— Задания —
[1] Переведите на английский язык предложение из отрывка о Клеанте и Филоне: «Альтернативой поведению фанатиков служит свободомыслие.»
[2] Определите, согласуются ли с отрывком о Клеанте и Филоне утверждения ниже. На каждое ответьте «да» или «нет» и приведите решающие слова отрывка дословной цитатой.
(a) Филон предлагает теистам и атеистам избавиться от взаимной враждебности.
(b) Религиозные мотивы постоянно присутствуют в духе человека.
(c) «Диалоги о естественной религии» были изданы при жизни автора.
[3] Допишите следующую часть отрывка о Клеанте и Филоне, начав сразу после его последнего предложения.

— Отрывок из текста —
※
Клеант продолжает настаивать на том, что теистический принцип представляет собой единственную космогоническую систему, которая может быть сделана ясной и полной, в то же время сохраняя сильную аналогию с тем, что мы ежедневно видим и испытываем в мире. Имеется в виду сравнение вселенной с машиной, изобретенной человеком. Поскольку отсюда следует, что антропоморфизм Клеанта устоял после всех разоблачений, собеседники возвращаются к началу дискуссии. Филон повторяет свою критику и предлагает теистам и атеистам постараться по крайней мере исцелиться от взаимной враждебности.
Клеант снова взывает к истинной, т. е. идеальной религии, которая должна управлять сердцами людей, делать их поведение человеколюбивым, внушать им дух умеренности, порядка и послушания. Но, к сожалению, религия зачастую берется за несвойственное ей дело и превращается в простое прикрытие политической борьбы и честолюбия.
Но такова судьба всякой религии за исключением философской и рациональной, указывает Филон, показывая тем самым, что главная опасность исходит от позитивных религий, а не интеллектуальных забав и игр в шарады на религиозные темы.
Из опыта известно, что малейшая капля природной (т. е. нерелигиозной) честности и благожелательности больше действует на поведение людей, чем самые высокопарные взгляды, внушенные теологическими теориями и системами. Естественная склонность человека непрестанно действует в нем, она постоянно присутствует в его духе и примешивается к каждому взгляду, каждому размышлению, тогда как религиозные мотивы делают это урывками, и вряд ли они вообще могут стать привычными для человеческого духа – подтверждение не врожденности религиозного чувства, его вторичности. К сожалению, в противоречие с номиналистическим принципом суждению придан статус универсального, между тем у фанатиков, если они не ханжи, дело обстоит иначе, хотя религиозное чувство и у них не врожденно, однако только урывками в их сознании появляются другие, нерелигиозные мотивы.
Альтернативой поведению фанатиков служит свободомыслие. Противно здравому смыслу воображать, что свободно пользуясь свои разумом мы чем-нибудь рискуем в будущей жизни.
Последнее слово скептика – воздержание от суждения по мистическим религиозным вопросам, если уж нельзя просто подождать, когда небо удостоит человечество "более обстоятельным" откровением, разъяснив ему природу, атрибуты и действия божественного объекта. Впрочем, это позднейшее добавление в тексте Диалогов.
Посмертно изданные "Диалоги о естественной религии", так же как и "Естественная история религии", вскрывают антропоморфную природу априорных и апостериорных аргументов относительно природы и атрибутов Бога, выдвигаемых рациональной теологией, и ставят в двусмысленное положение верующих в откровение. Оно остается вне критики, но и не может рассчитывать на «понимание» и поддержку разума. Следовательно, вера в него есть личный, иррациональный выбор субъекта.
※
— Исходные материалы —
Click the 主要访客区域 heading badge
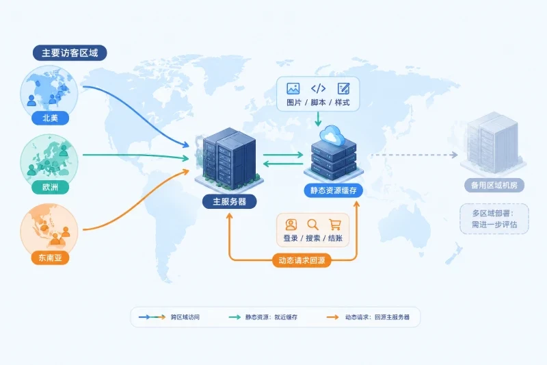pyautogui.click(x=70, y=53)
※
— Ответы к заданиям —
[1] Freethinking serves as the alternative to the behavior of fanatics.

[2]
(a) Да: «Филон повторяет свою критику и предлагает теистам и атеистам постараться по крайней мере исцелиться от взаимной враждебности».
(b) Нет: «тогда как религиозные мотивы делают это урывками».
(c) Нет: «Посмертно изданные "Диалоги о естественной религии"».

[3]
Сочинение заканчивается суждением безмолвного свидетеля диалогов юного Памфила об услышанном, который благоразумно одобрил позицию Клемента(Хатчесона. Оно вовсе не обязательно совпадает с мнением самого автора. У каждого участника беседы есть взгляды, совпадающие с юмовскими. Но сквозная идея "Диалогов…" – критика наивного и осознанного антропоморфизма не монополизирована никем, даже Филоном, поскольку и он не замечает собственный антропоморфизм. Она проводится всеми участниками позитивно и негативно, посредством утверждения или отрицания антропоморфизма. Но «дерационализация» религиозных взглядов является, по сути, их секуляризацией и составляет важнейшую часть сверхзадачи методологии Юма, которая включает в себя критику метафизики вообще и наивного объективизма эпистемологий прошлого и настоящего.
Важно отметить, что в различных репликах участников триалога и складывается положительный образ сознания, не ангажированного никакой позитивной конфессией, что, возможно, выражает авторскую позицию (см.: 13. Предисловие, 30).
Отношение Юма к религии не исчерпывается его критическим отношением к теологии, но не получает позитивно ясного и определенного выражения в "Диалогах…". Оно вообще почти не артикулировано в его публичных произведениях. Оно интимно и только лишь угадывается, как и всякий аффект, посторонним наблюдателем.
11. История как прикладная антропология
Юм-историк – особая тема в изучении многогранного наследия шотландского гения (см.: 26; 150; 153; 160; 174; 261; 279; 283). Со времени издания "Истории Англии" оценки этой работы были противоречивыми. Возникла тенденция к отделению Юма-историка от Юма-философа. Это не первая и не последняя попытка расчленить его целостное философское мировоззрение. Трактовались как независимые друг от друга I и III Книги Трактата, сам Трактат и Эссе Юма, Трактат и Первое исследование и т. п.
Занятия историей для Юма являлись практической проверкой его феноменологизма. "Лучшее выражение философии есть история". Более того. Юм заявлял в «Первом исследовании», что повествование о войнах, интригах, партиях и революциях не что иное, как собрание опытов, с помощью которых политик или представитель моральной философии устанавливает принципы своей науки (131.II. 71). Но там же он с некоторым эпатажем писал: «Человечество до такой степени одинаково во все эпохи и во всех странах, что история не дает нам в этом отношении ничего нового и необычного» (131.II, 71). Очевидно, что историческое исследование имеет свою специфику и метод, которые при всем том должны соответствовать уже избранному экспериментальному методу. Но что из всего этого следует? Только то, что существует единая топология мотиваций и реакций для всех людей. Это честолюбие, скупость, тщеславие, дружба, великодушие, патриотизм. Все эти аффекты, констатирует Юм, смешанные в различной степени и распределенные среди людей, с начала мира были и теперь еще остаются источником всех действий и предприятий, какие только наблюдались среди человечества (131.II, 70–71). Так что главная задача историка описать как можно точнее события и их участников индивидуальных и коллективных субъектов истории и установить физические и ментальные причины их действий. Итак, описание потенциальных параметров человеческого духа и объяснение динамической их актуализации. Если принцип детерминизма в физической и ментальной сфере будет продемонстрирован на материале прошлого, то историк вправе прогнозировать будущее.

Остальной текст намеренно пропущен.